# Instructions for the task
Each entry should be written out once more, exactly as given below.

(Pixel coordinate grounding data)
=== Begin Enclosure ===

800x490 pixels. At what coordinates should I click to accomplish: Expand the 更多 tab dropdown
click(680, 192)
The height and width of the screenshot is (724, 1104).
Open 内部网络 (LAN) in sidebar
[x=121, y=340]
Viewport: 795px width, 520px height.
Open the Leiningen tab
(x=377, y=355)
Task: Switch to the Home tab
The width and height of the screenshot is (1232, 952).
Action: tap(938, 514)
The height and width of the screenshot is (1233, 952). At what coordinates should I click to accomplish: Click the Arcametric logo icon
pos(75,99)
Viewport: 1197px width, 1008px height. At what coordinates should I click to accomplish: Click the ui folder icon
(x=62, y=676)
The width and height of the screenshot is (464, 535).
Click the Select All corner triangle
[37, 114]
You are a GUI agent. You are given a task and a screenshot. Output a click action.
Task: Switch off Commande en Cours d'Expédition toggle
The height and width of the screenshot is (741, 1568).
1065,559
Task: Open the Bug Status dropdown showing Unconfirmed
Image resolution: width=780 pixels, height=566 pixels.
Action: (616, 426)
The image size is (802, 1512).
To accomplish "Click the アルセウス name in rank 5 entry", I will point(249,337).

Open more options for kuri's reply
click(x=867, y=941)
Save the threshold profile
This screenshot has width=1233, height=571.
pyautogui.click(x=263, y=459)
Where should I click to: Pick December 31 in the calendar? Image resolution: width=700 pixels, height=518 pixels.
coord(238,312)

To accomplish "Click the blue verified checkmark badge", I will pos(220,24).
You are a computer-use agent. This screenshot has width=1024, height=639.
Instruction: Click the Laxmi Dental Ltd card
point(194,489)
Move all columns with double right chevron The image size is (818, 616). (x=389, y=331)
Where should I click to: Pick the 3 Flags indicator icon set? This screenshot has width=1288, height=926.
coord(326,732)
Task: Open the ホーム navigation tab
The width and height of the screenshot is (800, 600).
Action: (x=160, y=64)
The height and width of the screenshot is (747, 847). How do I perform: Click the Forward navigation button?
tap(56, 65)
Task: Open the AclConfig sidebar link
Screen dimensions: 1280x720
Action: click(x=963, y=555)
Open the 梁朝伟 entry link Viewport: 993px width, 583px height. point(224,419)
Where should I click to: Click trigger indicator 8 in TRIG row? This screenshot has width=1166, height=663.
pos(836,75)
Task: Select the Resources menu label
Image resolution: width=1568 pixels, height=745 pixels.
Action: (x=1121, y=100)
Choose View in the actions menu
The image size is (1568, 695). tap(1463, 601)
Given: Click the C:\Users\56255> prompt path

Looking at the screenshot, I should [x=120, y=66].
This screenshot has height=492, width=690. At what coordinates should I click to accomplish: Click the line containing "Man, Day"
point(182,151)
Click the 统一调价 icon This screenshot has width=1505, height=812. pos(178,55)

=== End Enclosure ===

# Result of the exercise
800x490 pixels. At what coordinates should I click to accomplish: Expand the 更多 tab dropdown
click(680, 192)
The height and width of the screenshot is (724, 1104).
Open 内部网络 (LAN) in sidebar
[x=121, y=340]
Viewport: 795px width, 520px height.
Open the Leiningen tab
(x=377, y=355)
Task: Switch to the Home tab
The width and height of the screenshot is (1232, 952).
Action: tap(938, 514)
The height and width of the screenshot is (1233, 952). At what coordinates should I click to accomplish: Click the Arcametric logo icon
pos(75,99)
Viewport: 1197px width, 1008px height. At what coordinates should I click to accomplish: Click the ui folder icon
(x=62, y=676)
The width and height of the screenshot is (464, 535).
Click the Select All corner triangle
[37, 114]
You are a GUI agent. You are given a task and a screenshot. Output a click action.
Task: Switch off Commande en Cours d'Expédition toggle
The height and width of the screenshot is (741, 1568).
1065,559
Task: Open the Bug Status dropdown showing Unconfirmed
Image resolution: width=780 pixels, height=566 pixels.
Action: (616, 426)
The image size is (802, 1512).
To accomplish "Click the アルセウス name in rank 5 entry", I will point(249,337).

Open more options for kuri's reply
click(x=867, y=941)
Save the threshold profile
This screenshot has width=1233, height=571.
pyautogui.click(x=263, y=459)
Where should I click to: Pick December 31 in the calendar? Image resolution: width=700 pixels, height=518 pixels.
coord(238,312)

To accomplish "Click the blue verified checkmark badge", I will pos(220,24).
You are a computer-use agent. This screenshot has width=1024, height=639.
Instruction: Click the Laxmi Dental Ltd card
point(194,489)
Move all columns with double right chevron The image size is (818, 616). (x=389, y=331)
Where should I click to: Pick the 3 Flags indicator icon set? This screenshot has width=1288, height=926.
coord(326,732)
Task: Open the ホーム navigation tab
The width and height of the screenshot is (800, 600).
Action: (x=160, y=64)
The height and width of the screenshot is (747, 847). How do I perform: Click the Forward navigation button?
tap(56, 65)
Task: Open the AclConfig sidebar link
Screen dimensions: 1280x720
Action: click(x=963, y=555)
Open the 梁朝伟 entry link Viewport: 993px width, 583px height. point(224,419)
Where should I click to: Click trigger indicator 8 in TRIG row? This screenshot has width=1166, height=663.
pos(836,75)
Task: Select the Resources menu label
Image resolution: width=1568 pixels, height=745 pixels.
Action: (x=1121, y=100)
Choose View in the actions menu
The image size is (1568, 695). tap(1463, 601)
Given: Click the C:\Users\56255> prompt path

Looking at the screenshot, I should [x=120, y=66].
This screenshot has height=492, width=690. At what coordinates should I click to accomplish: Click the line containing "Man, Day"
point(182,151)
Click the 统一调价 icon This screenshot has width=1505, height=812. pos(178,55)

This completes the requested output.